The request is NOT generated if the FireBrick cannot complete the source IP/MAC information. To complete the source information the FireBrick checks :-

  1. If it has a subnet on the appropriate interface appropriate to the requested IP, then it will use its IP on that subnet and its MAC address
  2. If not, but the FireBrick has a stealth IP address for that interface, and has noted a MAC for that IP, then it will use that IP and MAC
  3. If not, but the FireBrick has a stealth IP address for that interface, then it will use that IP and its own MAC
  4. If not, then the ARP is not sent
Note, subnets are searched in order for the first match.

While waiting for a reply, a limited number of packets requiring the MAC address are queued. On timeout these packets are discarded and a "no route to host" ICMP generated. On reply, these packets are sent with the MAC address completed.

An ARP request is sent on the first packet requiring a MAC address, and repeated every few seconds for several tries.

Processing ARP replies

Any ARP reply causes the sender IP/MAC to be stored.
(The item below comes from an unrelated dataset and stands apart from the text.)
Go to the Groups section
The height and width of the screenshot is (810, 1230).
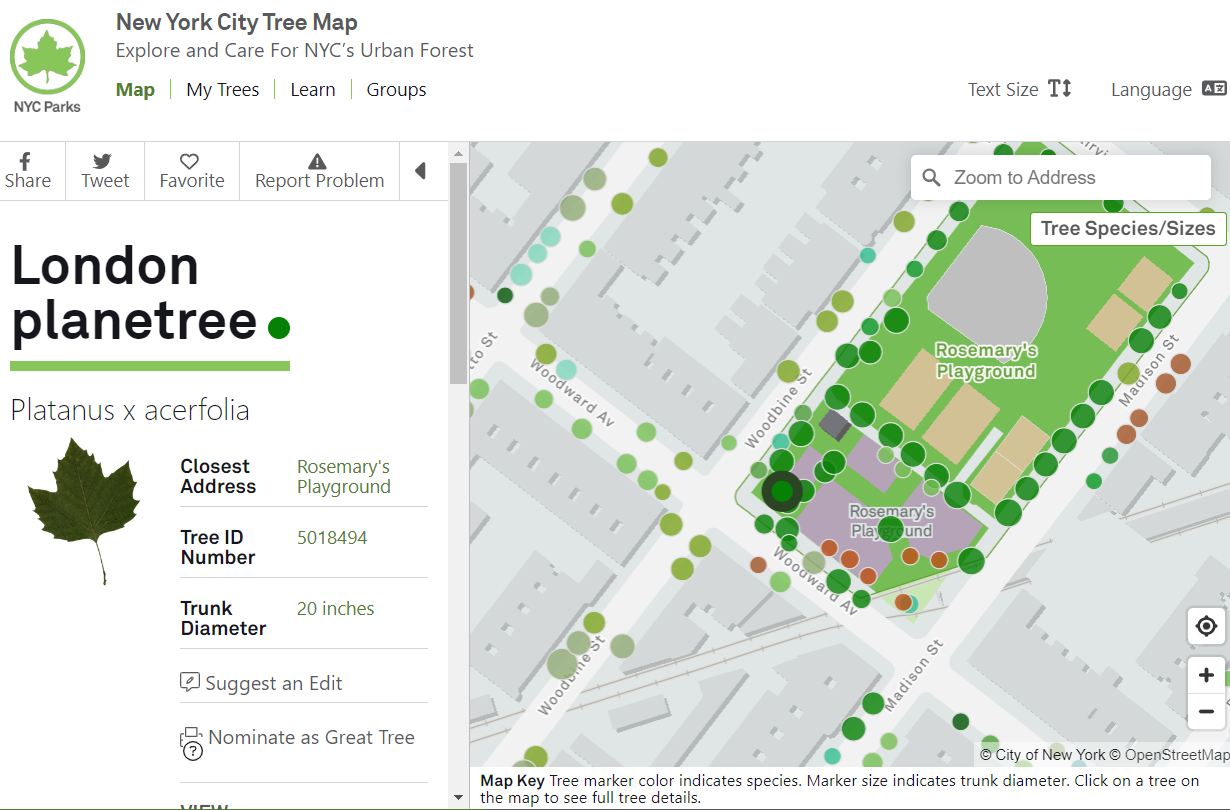(x=396, y=90)
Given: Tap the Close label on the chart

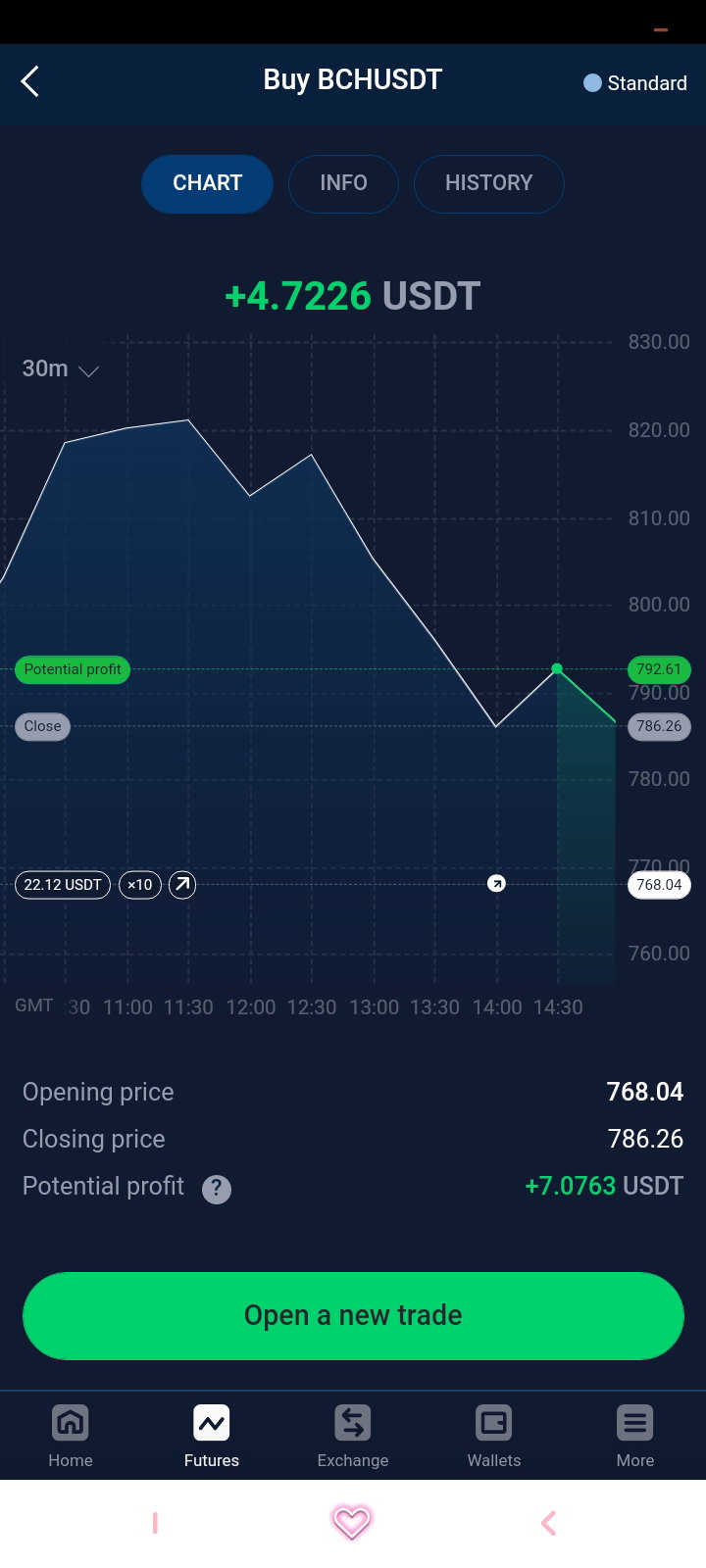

This may complete a pending ARP request and cause pending packets to be sent.
  1. ARP replies that are targeted at a MAC known to be on the same interface are discarded as local traffic.
  2. ARP replies that are effectively ARP announcements (to self and target broadcast MAC) are simply logged (debug level)
  3. Otherwise, ARP replies that match a previous passed through ARP request are passed back through to the originator
  4. Otehrwise the ARP reply is simply logged (debug level) as unexpected

Processing ARP requests

Any ARP request causes the sender IP/MAC to be stored. This may complete a pending ARP request and cause pending packets to be sent.

ARP requests received are checked as follows. The result may be to discard, or to reply or to pass through.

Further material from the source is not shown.